# Proposal Presentation Rubric

Because this is an online course, we put extra emphasis on getting to know each other and learning from one another's work. A central part of the final project this term is the **proposal presentation**: each group presents the plan for their final project to the class, advertises the "product" they intend to build, and gets live feedback from their classmates.

This page explains the full procedure and how the proposal presentation is graded. See the [Final Project Instructions and Rubric](./final_project_rubric.md) for the project itself.

## The Three Separate Events

Your final project involves three distinct events. **They are separate**—do not confuse them.

### 1. Instructor Consultation

A 1-on-1 meeting between your group and the instructor.

- **When:** You must schedule it to occur **at least one week before** your group's proposal presentation.
- **How to schedule:** Use the booking link—[https://finm-32900.youcanbook.me/](https://finm-32900.youcanbook.me/) (also posted on Canvas). You are responsible for scheduling this yourself.
- **Purpose:** This is where you get *individual* feedback from me on your plan before you present it to the class. Come prepared with your project idea, your data sources, a rough plan for the product you want to build, and the division of responsibilities between the two team members.

### 2. Proposal Presentation

An in-class presentation to the whole class over Zoom.

- **When:** In an assigned week, roughly **weeks 5–8** (extending into week 9 if needed). With about 12 groups, roughly three groups present each week.
- **What you present:** Tell the audience
  - what your paper/project is about,
  - what **data sources** it uses, and
  - the **product** you plan to build and why it is interesting and useful. This is an *advertisement*: convince your classmates why they would want to clone your repository and run your code. Describe your own new table and figure and what they reveal, and explain what you are contributing (e.g., a cleaned, shareable dataset and the code to produce it).
- **Live feedback:** Classmates ask questions during your presentation, and **every student fills out a peer-feedback survey** about your proposal (Is it interesting? Why? Is it ambitious? How useful does the proposed product seem?). I use the aggregated survey feedback to help grade your proposal.

### 3. Final Project Presentation

In **week 10**, your group presents the *completed* project, and each member is individually quizzed in an oral defense. See the oral-defense item in the [Final Project Rubric](./final_project_rubric.md).

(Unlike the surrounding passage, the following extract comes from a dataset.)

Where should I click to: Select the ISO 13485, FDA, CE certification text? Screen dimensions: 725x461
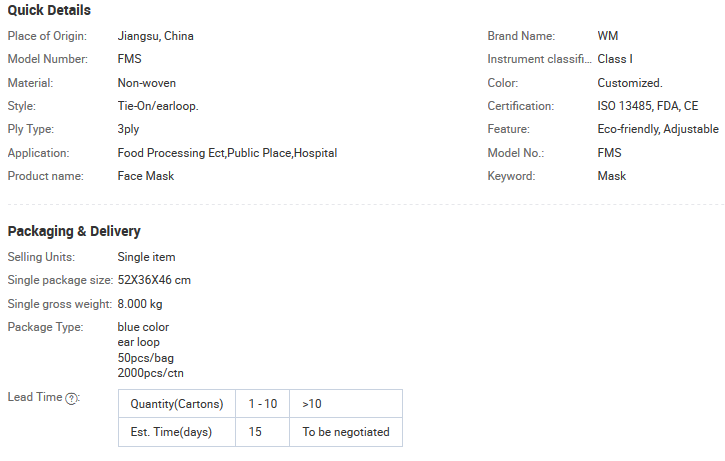coord(647,106)
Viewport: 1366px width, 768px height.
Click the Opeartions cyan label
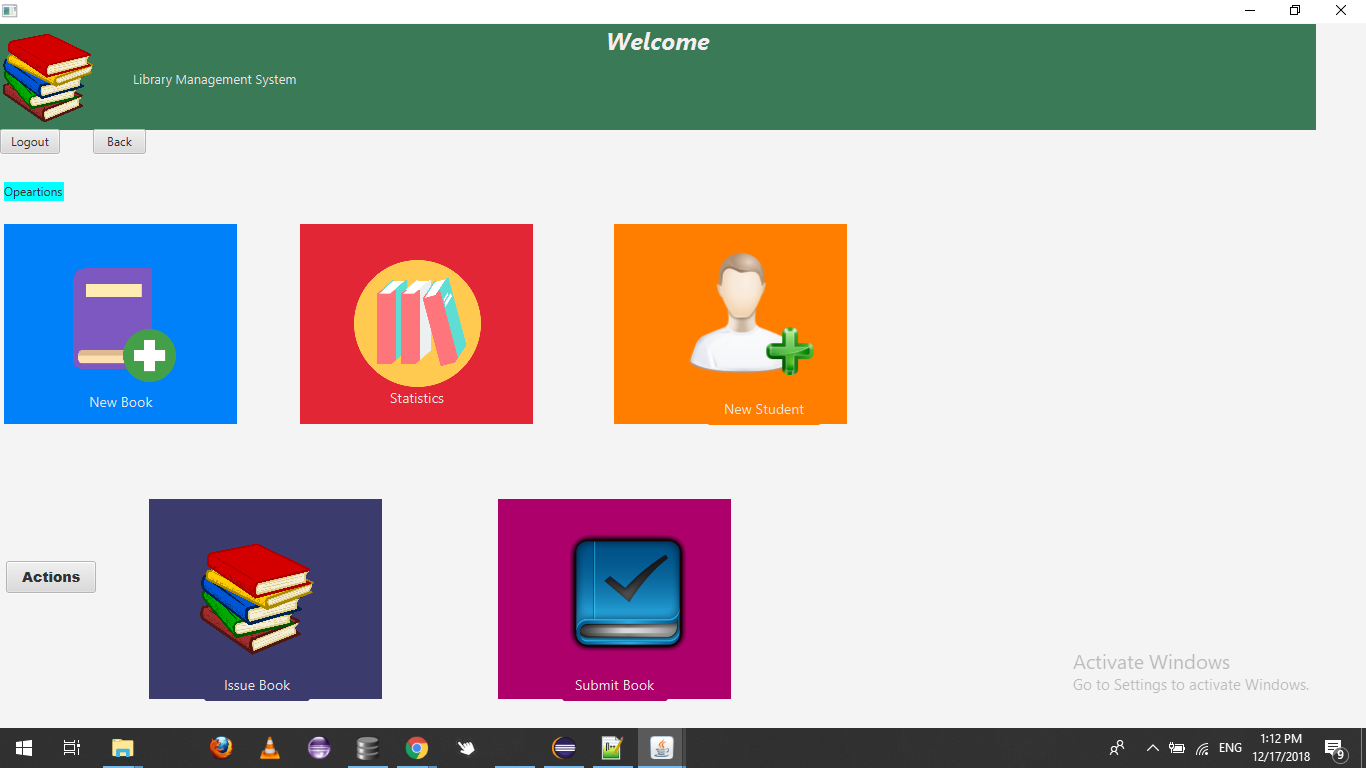pos(33,192)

## How Presentation Weeks Are Assigned

You will indicate your project preferences and your availability to present in one of the proposal-presentation weeks using a Google Form (link **TBD**, posted on Canvas). I will use your responses to assign each group both a project and a presentation week. Once you know your assigned week, it is up to you to schedule your instructor consultation for the week or two before it.

## Grading

### Proposal Presentation — 20% of the course grade

The proposal presentation is graded primarily on:

- **Ambition (8 points)** — Is the project and proposed product appropriately ambitious? Are you going beyond a mechanical replication to build something genuinely useful?
- **Usefulness and interest of the product (8 points)** — How useful and interesting do your classmates judge your proposed product to be? This is informed by the aggregated peer-feedback surveys. Have you made a convincing case for why someone would want to use your data and code?
- **Clarity of the data sources and analysis (4 points)** — Did you clearly explain what data you are using and what your additional table and figure will show?

Points are prorated by discretion based on the difficulty of the underlying project.

### Proposal Attendance & Feedback — 10% of the course grade

Networking with and learning from your classmates is an expected part of this course, so attending the proposal presentations and giving thoughtful feedback is required.

- For **every** proposal presentation, you must **both** (a) **attend** (Zoom attendance is taken) **and** (b) **submit the peer-feedback survey** for each presenting group.
- Both are required to earn the points. There are **no allowed misses**—you are expected to attend all of the proposal presentations and give feedback on every group.
- Your feedback is not only a grading input for the presenters; it is how the class learns from each other's projects, so please make your comments substantive.